Quanto custa uma peça?

Para produzir, é necessário matéria-prima e, no caso do fast fashion, quanto mais barato a matéria-prima, mais ela vai ser encontrada nas roupas. Ser mais barato também tem um preço para o meio ambiente, visto que o poliéster, um derivado do plástico, é muito usado na fabricação de peças. Esse tipo de material demora mais de 200 anos para se decompor. Segundo a professora do curso de Têxtil e Moda na Escola de Artes, Ciências e Humanidades da USP, Francisca Dantas Mendes,

“O problema é que ocorre a dispersão de um grande volume dessas micros e nanopartículas nos processos de tingimento, estamparia e, principalmente, na lavagem doméstica pelos consumidores”.

Uma das consequências ambientais disso é a poluição nos rios, como os das cidades de Lesoto e Tanzânia, que, segundo o The Independent, estão sendo tingidos de azul por conta das lavagens de jeans que as fábricas de fast fashion produzem. O site McKinsey levantou em 2020, que, lavagem, solventes e tinturas usados ​​na fabricação são responsáveis ​​por um quinto da poluição da água industrial.

A maioria da produção se dá em países asiáticos como China, Bangladesh, Vietnã e Indonésia. A produção nesses países barateia o custo da roupa, mas dentro Estados Unidos também existem fábricas destinadas a isso. Em 2017, o site Fashion Network mostrou que trabalhadores em Los Angeles passam em média 11 horas por dia dentro de uma fábrica confeccionando camisetas para a marca Forever 21. Esses funcionários recebem entre 6 e 7 dólares por hora, e em comparação, um vestido na mesma loja é comprado por 21,66 dólares.

Além do fast: o slow fashion

Em 2015, quando a Netflix lançou o documentário The True Cost, mostrando qual o valor real de uma peça de roupa, o debate sobre sustentabilidade começou a ganhar mais força. O documentário também explora as consequências ambientais das fast fashion, assim como o consumismo desenfreado dentro do capitalismo. Mas quais seriam as alternativas?

Em 2015, quando a Netflix lançou o documentário The True Cost, mostrando qual o valor real de uma peça de roupa, o debate sobre sustentabilidade começou a ganhar mais força. O documentário também explora as consequências ambientais das fast fashion, assim como o consumismo desenfreado dentro do capitalismo. Mas quais seriam as alternativas?

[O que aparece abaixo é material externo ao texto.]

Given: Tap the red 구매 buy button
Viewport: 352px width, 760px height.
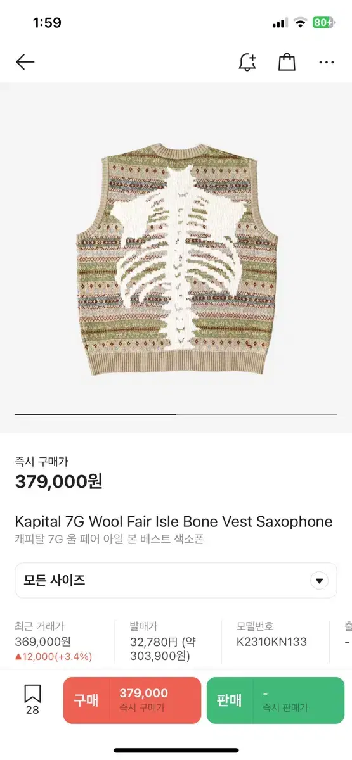Looking at the screenshot, I should [132, 700].
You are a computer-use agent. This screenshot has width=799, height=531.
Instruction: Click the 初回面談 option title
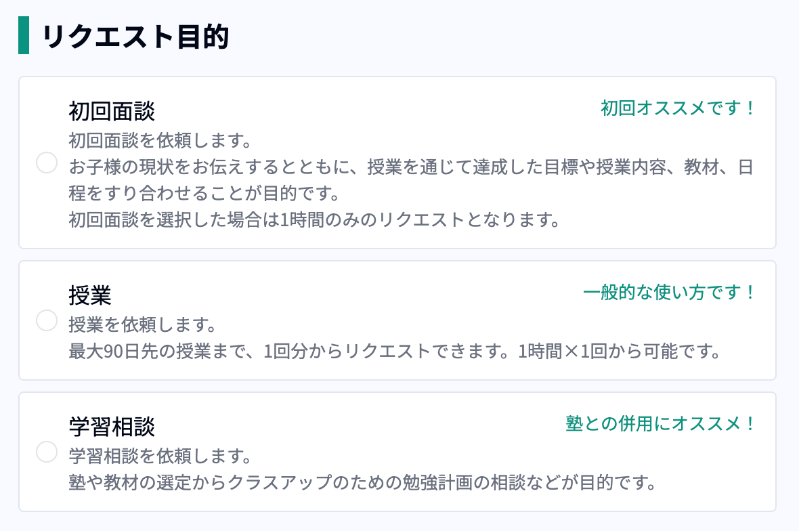tap(112, 111)
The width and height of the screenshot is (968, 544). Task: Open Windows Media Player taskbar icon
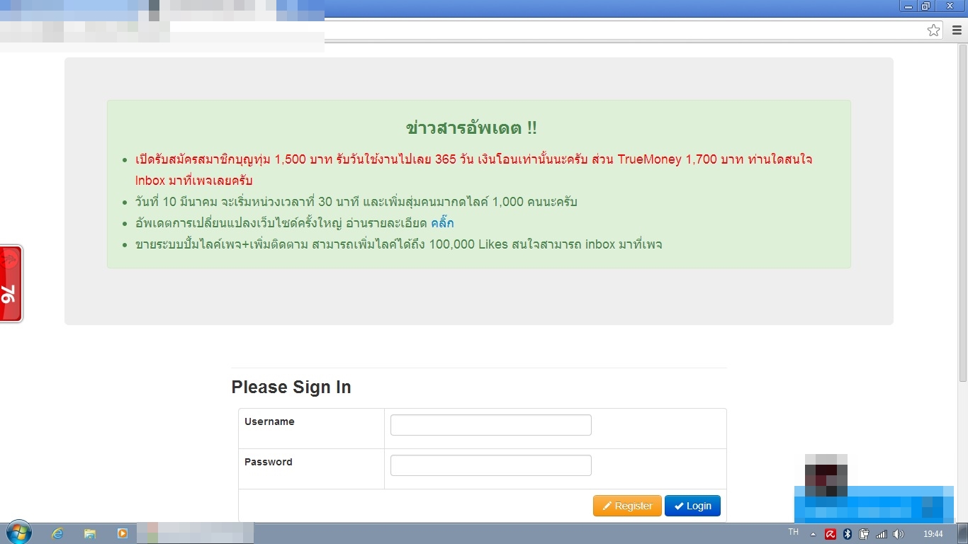[x=123, y=534]
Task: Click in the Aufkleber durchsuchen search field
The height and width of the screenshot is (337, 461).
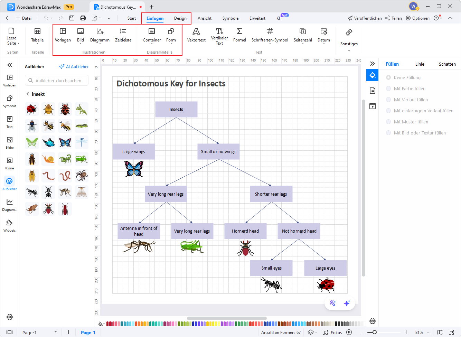Action: [x=59, y=81]
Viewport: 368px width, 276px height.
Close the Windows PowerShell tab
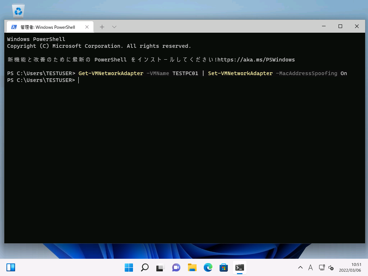tap(87, 27)
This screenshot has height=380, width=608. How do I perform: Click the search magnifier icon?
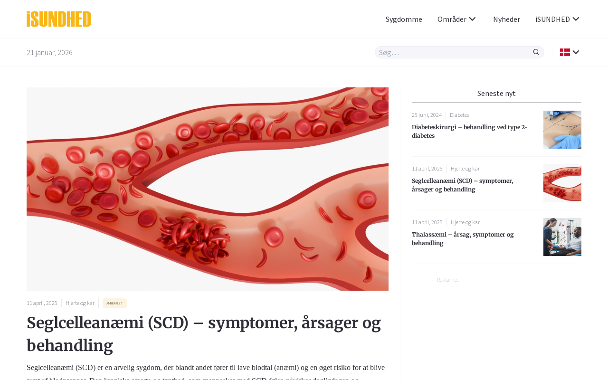536,52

A busca por roupas mais sustentáveis que não agridam o meio ambiente não começou agora. Nos anos 1970, os movimentos hippies nos Estados Unidos já buscavam alternativas para as roupas produzidas em massas, assim como utilizavam peças de segunda mão encontradas em thrift stores, os chamados “brechós” no Brasil. O gráfico a seguir mostra a evolução do movimento passando pela criação do termo em 2007, pela professora Kate Fletcher, até o movimento #PayUP, de 2020, onde trabalhadores se reuniram para exigir melhores condições de trabalho e salário.

Foto: Pay Up Fashion

A ideia do slow fashion vem de um conceito cunhado por Carlo Petrini em 1986, sobre slow food. A ideia visa a alimentação como algo de qualidade, saudável, local, ao invés das comidas fast food, que possuem ingredientes que prejudicam a saúde física e mental das pessoas. Ao falar com o The Ecologist sobre o termo em 2007, Kate Fletcher disse o seguinte:

“Slow Fashion é sobre escolha, informação, diversidade cultural e identidade. Ainda que, criticamente, também é sobre saber balancear. Requer uma combinação de rápida mudança imaginativa e expressão simbólica (moda), bem como durabilidade e envolvimento de longo prazo e produtos de qualidade”.

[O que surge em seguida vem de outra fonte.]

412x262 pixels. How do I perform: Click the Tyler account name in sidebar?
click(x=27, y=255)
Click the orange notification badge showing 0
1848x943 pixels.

Na prática, como isso funciona?

Consumidores adeptos ao slow fashion optam muitas vezes por comprar roupas usadas em brechós. E esse mercado, segundo ThredUp — uma loja online de brechó -, vem crescendo exponencialmente. Usando dados da empresa GlobalData, o brechó estima que o dinheiro movimentado pelo setor pode chegar a US$ 64 bilhões em 2028. No entanto, o setor de fast fashion deve crescer US$ 43 bilhões, no mesmo período.

Brechós já se tornaram uma realidade em diversas cidades do Brasil e, sendo assim, a moda circular vem se tornando mais presente. A expressão se baseia na economia circular e, ao invés de uma peça ir para o lixo depois de um curto período com os consumidores, ela passa por alguns reparos, depois para reciclagem, voltando para a fabricação. Dessa forma, uma peça que seria jogada fora, passa a ter outro destino.

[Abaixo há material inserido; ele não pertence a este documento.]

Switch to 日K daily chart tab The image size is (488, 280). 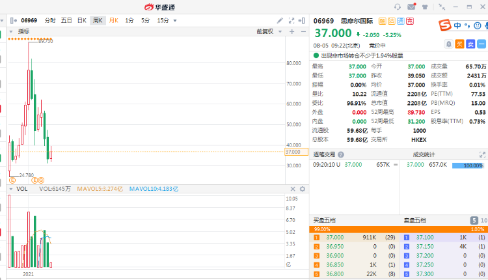(82, 20)
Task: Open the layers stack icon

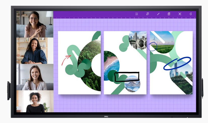Action: click(x=169, y=14)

No entanto, passar para frente alguma roupa não resolve totalmente o problema. De acordo com o EPA, Agência de Proteção Ambiental dos Estados Unidos, 62% das roupas usadas vão parar em aterros, aproximadamente 15% dessas roupas podem parar em thrift store. Ana Sueder, estudante de moda na Feevale e representante do Me Veste Canoas — uma plataforma com foco na moda circular -, explica que o valor tangível das peças mudou nos últimos anos.

“Hoje tem brechós abarrotados de roupas vintage e antigas, e as peças que a gente tem hoje no fast fashion elas não duram tanto, mas elas têm um valor intangível muito maior por exemplo, o que estava na passarela ontem já está nas lojas hoje, as peças tem um valor material muito pequeno porque a pessoa vai usar pouco então as fast fashion se aproveitam dessa lacuna do valor tangível”.

Ana, assim como Gabriela Basso (estudante de Design, 23), Luana Pilmmann (estudante de jornalismo, 23) e Laura Viola (Bacharel em História, 26), vê no brechó uma alternativa sustentável de consumo de roupas. Gabriela, Luana e Laura relataram que pouco tem contato com roupas de fast fashion atualmente, mesmo que às vezes consumam algumas peças.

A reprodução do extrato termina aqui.